Alice made herself march up to the counter and set the bundle down. She had gone through this many times, and she still hated it. Nausea oozed through her stomach, and her skin itched, as if dozens of accusing eyes were watching her. She had to continually remind herself that she was protected. The machines were hidden under muslin, and their true function was also hidden behind an access panel.
“I need parts to repair these three,” she said briskly as Kemp set the other two beside the first.
Mr. Smeet reached for one of the bundles. “Let's have a look.”
Alice helped him unwrap the three automatons. Two were spiders, and the third was shaped like a large vase, though the opening at the top was not used for flowers. All three had been deactivated. Mr. Smeet put on a jeweler's loupe, got out a large sheet of foolscap, and spun the automatons toward himself with little
tsk
noises.
“These've been abused,” he muttered.
“Yes,” Alice said. “I'll need—”
A dreadful wrenching noise tore the very air, and a section of the roof came off the shop, taking a large portion of the front wall with it. Alice screamed, flung herself sideways, and went down, hampered by her skirts. Shouts and screams filtered into the shop from outside, and a hail of wood and metal pelted over Alice. In an enormous hole where the front of the shop used to be stood a two-story machine. It had a squat, round build, with heavy legs, long arms, and gleaming brass skin. A glass bubble enclosed the top, and a young man with ash-blond hair pulled levers and spun wheels inside it. He wore a high collar and an evening coat that fit him badly. Alice stared up from the floor of the shop, trying to take everything in. The man, who pulled up a speaking tube from between his ankles, somehow struck Alice as familiar, though she couldn't say how.
“Wonderful!” His voice crackled thin and tinny. “Don't fight me, and I'll remember it as a kindness when I'm ruling London. Blow me a kiss, and I'll make you my queen.”
The machine clanked into the shop, and its front opened like a drawbridge. It leaned down, long arms reaching. Alice scooted back, her eyes wide. She was panting in fear. Kemp lay trapped under a wooden beam, one of his eyes smashed, and Mr. Smeet had fled out a back door.
The machine scooped up handfuls of machine parts from the bins and shelves and dropped them into the opening, like a child stuffing his pockets with boiled sweets. “Memory wheels!” The young man laughed. “I'll build myself an army! Blow me a kiss, and you'll be my queen.”

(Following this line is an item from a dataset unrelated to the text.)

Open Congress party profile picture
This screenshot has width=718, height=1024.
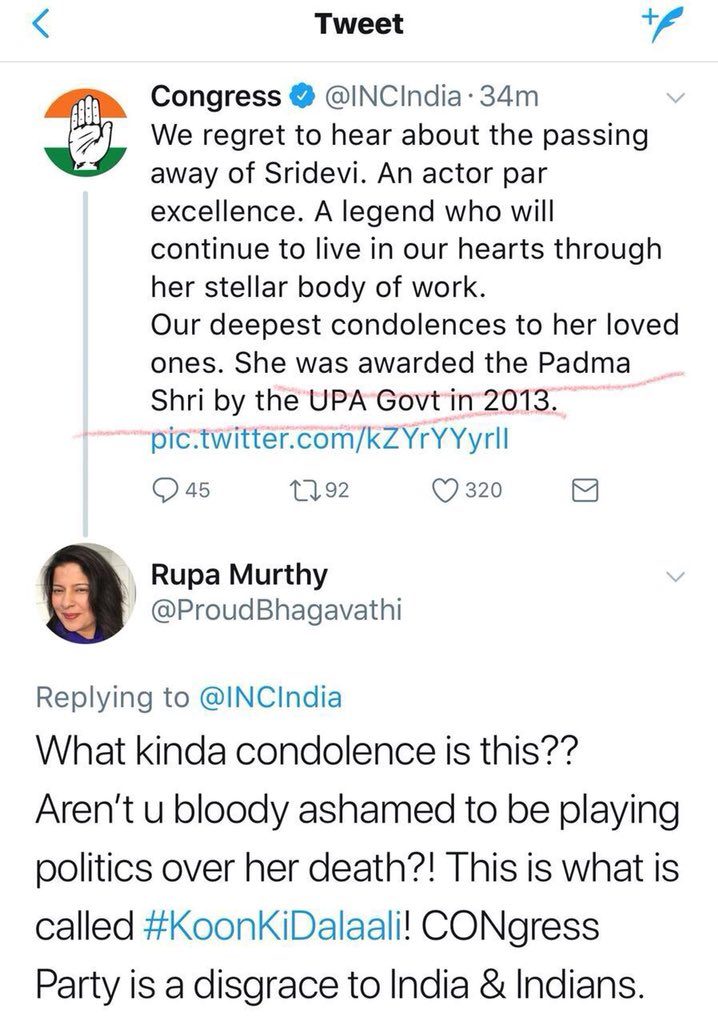[86, 133]
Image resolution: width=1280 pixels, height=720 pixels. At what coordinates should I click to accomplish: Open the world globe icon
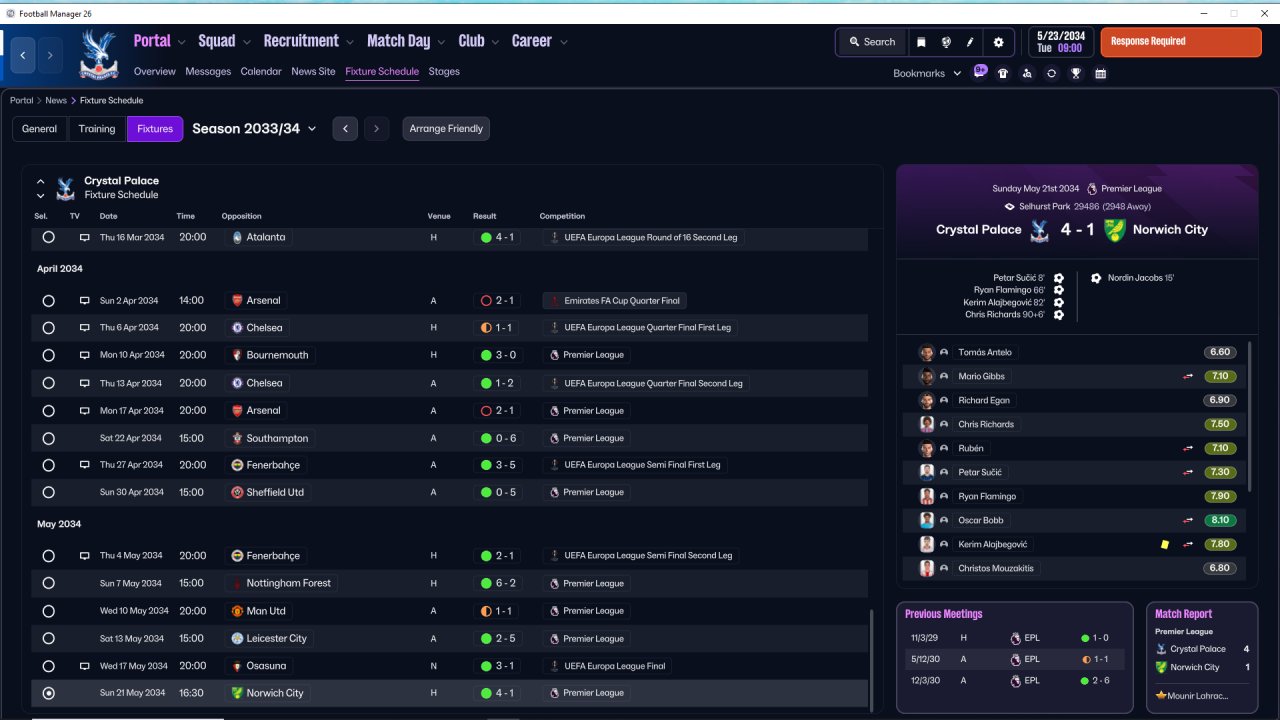(x=946, y=42)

He sang a little song as he worked.
Bring a bowl and plate and soup tureen
And shirt and collar of velveteen.
If you clean and oil my brass machine
And blow me a kiss, you'll be my queen.
More parts went into the compartment. Outrage overcame some of Alice's fear. He was a thief! A common thief! She scrambled to her feet as the machine shoved more parts into its chest cavity. But then to her horror, the machine plucked Norbert's little automatons from Mr. Smeet's counter and held them up so the driver could examine them through the glass bubble.
“Premade automatons,” he cried. “Yours, my queen? I'll be grateful. May I have the honor of a dance?”

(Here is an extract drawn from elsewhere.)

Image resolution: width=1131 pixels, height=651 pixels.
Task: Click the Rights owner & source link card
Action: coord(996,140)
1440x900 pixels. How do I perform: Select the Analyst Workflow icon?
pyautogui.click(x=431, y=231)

And then Alice knew him. He was the ash-blond man in a bad coat who had asked Louisa to dance at Lady Greenfellow's ball. He was the second son who had seen Louisa home—and stayed for breakfast. He was even wearing the same badly cut coat.

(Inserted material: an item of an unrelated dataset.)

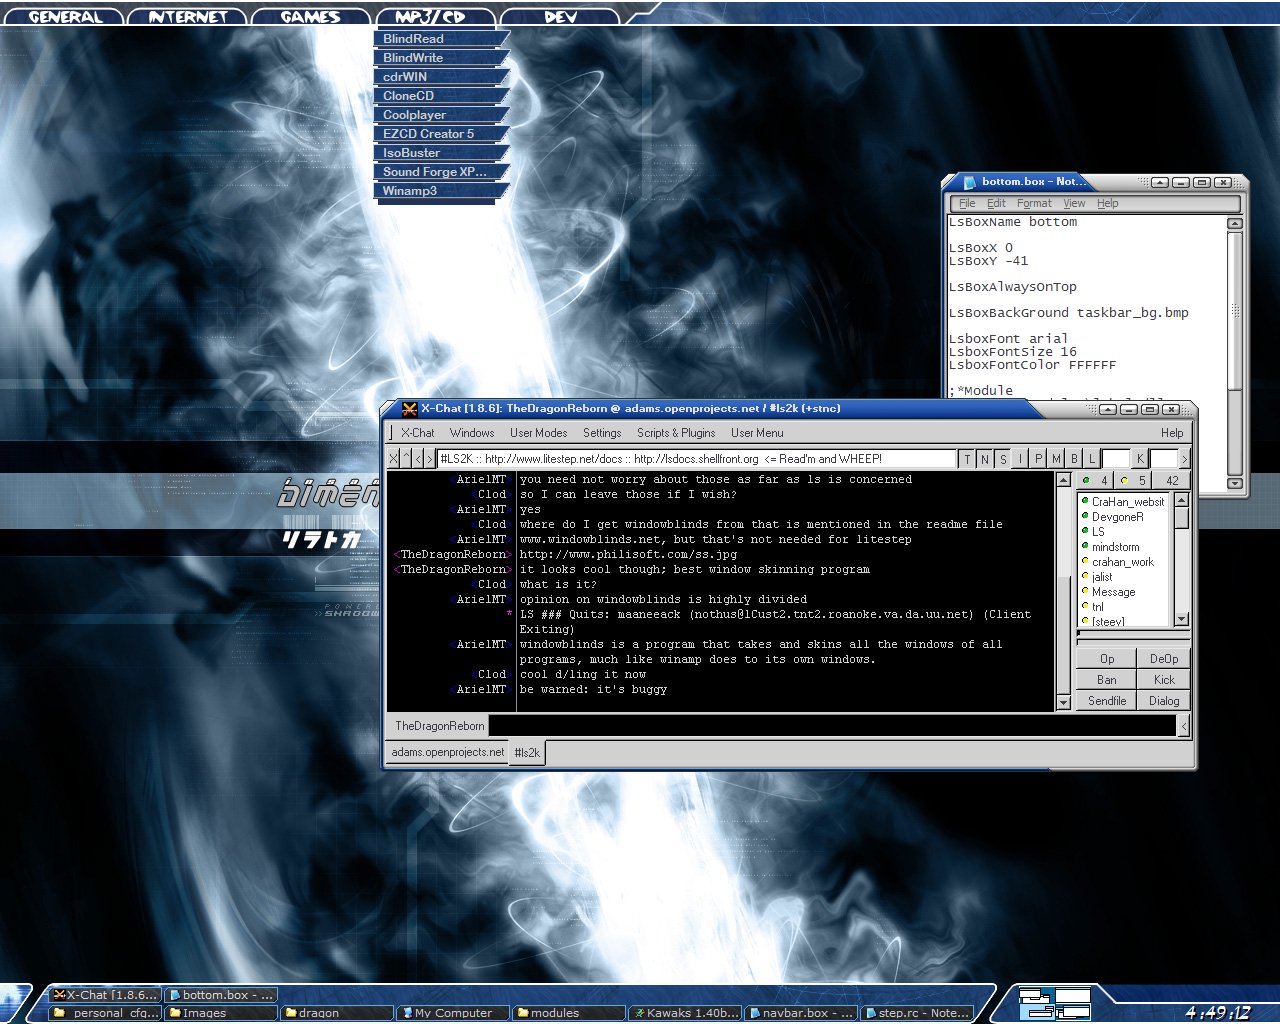Click the virtual desktop pager in the tray

click(1054, 1002)
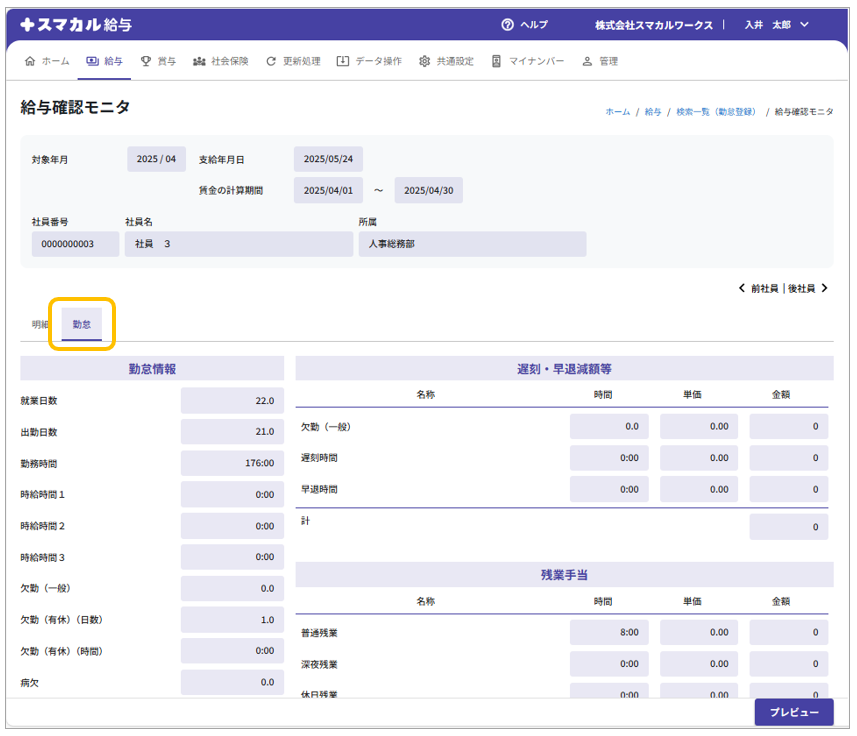This screenshot has height=736, width=857.
Task: Go to previous employee with 前社員 arrow
Action: click(742, 288)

“Patrick Barton!” she gasped, then clapped her hand over her mouth.
Patrick's machine leaned down for a closer look. His eyes were wide and wild. Clockwork madness. Alice wondered if he'd been infected with the clockwork plague before or after the ball and prayed it was after, for Louisa's sake.
“Alice Michaels!” he said. “Well! I'll be glad to make you my London queen, my luscious Boadicea, my warrior angel. Especially if you made these automatons. I'll make you famous.”